One of those later works, the Piano Concerto, is not only light years apart stylistically from the others on this disc, but is also by far the most dynamic and engaging. Carter found his mature voice through a series of chamber works and his Variations for Orchestra. Complex, intellectual but extremely inviting, the Piano Concerto continues Carters journey though a society of sounds in which single instruments and instrumental groups converse, debate and discuss in an almost verbal manner. In that sense it is not that far removed from Samuel Barber but whereas Barbers compositions are rooted in song, Carters, generally, follow the dynamics of speech in a more rarefied, dissonant style. While Carters works sometimes are frenzied and hard to follow, they can also be extremely rewarding once a listener becomes acclimatized to their language of flawed words and stubborn sounds.

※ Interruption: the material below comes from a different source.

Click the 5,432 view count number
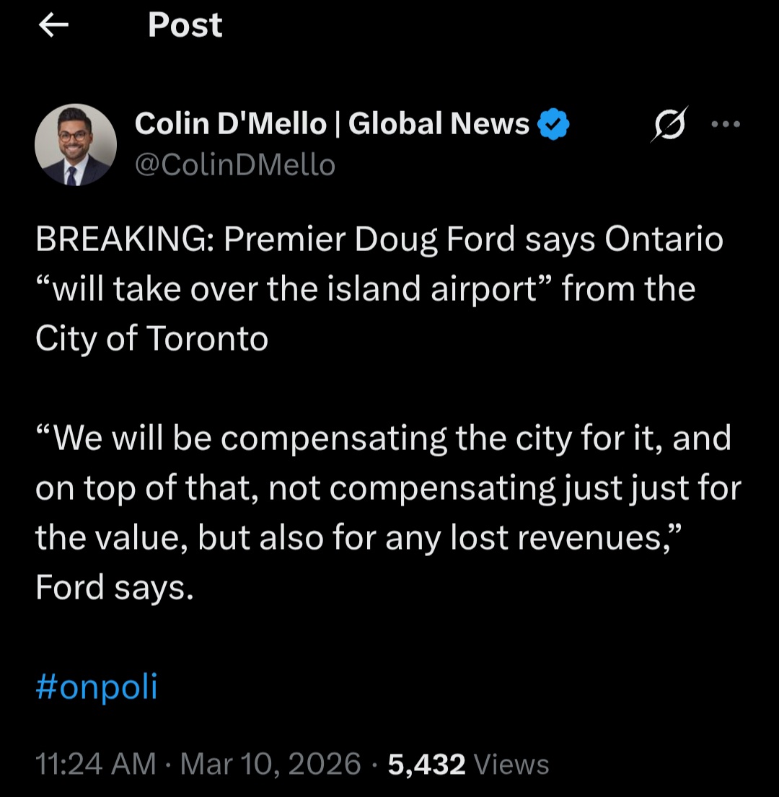This screenshot has height=797, width=779. coord(426,764)
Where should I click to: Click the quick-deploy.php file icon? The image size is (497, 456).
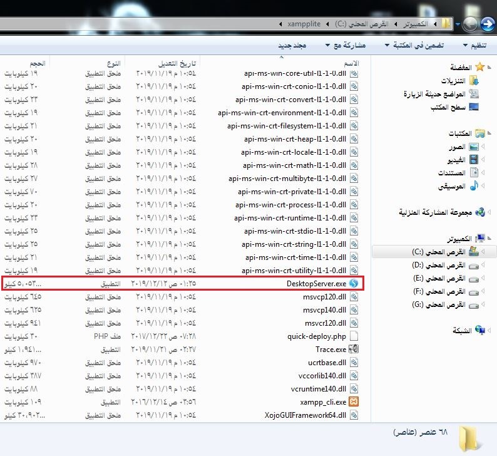tap(354, 336)
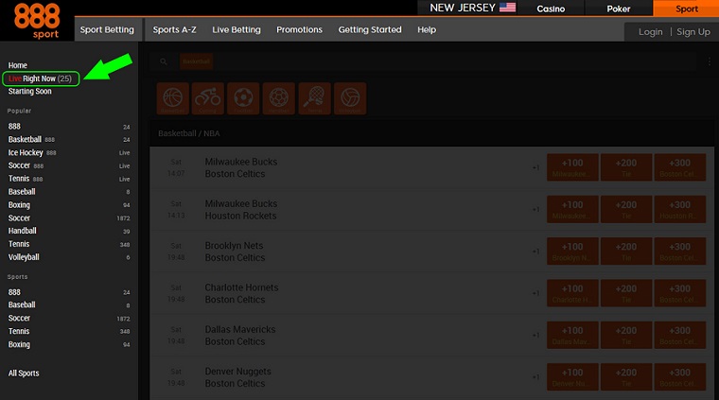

Kenneth Schermerhorn and the Nashville Symphony prove their excellent Ives Second Symphony and Robert Browning Overture disc was no fluke. They make the best case possible for the First Symphony and have the full measure of the other works. The chemistry between conductor, orchestra and pianist Mark Wait is exceptional, resulting in a vibrant and persuasive discourse. Heres another winner in the Naxos series of American Classics.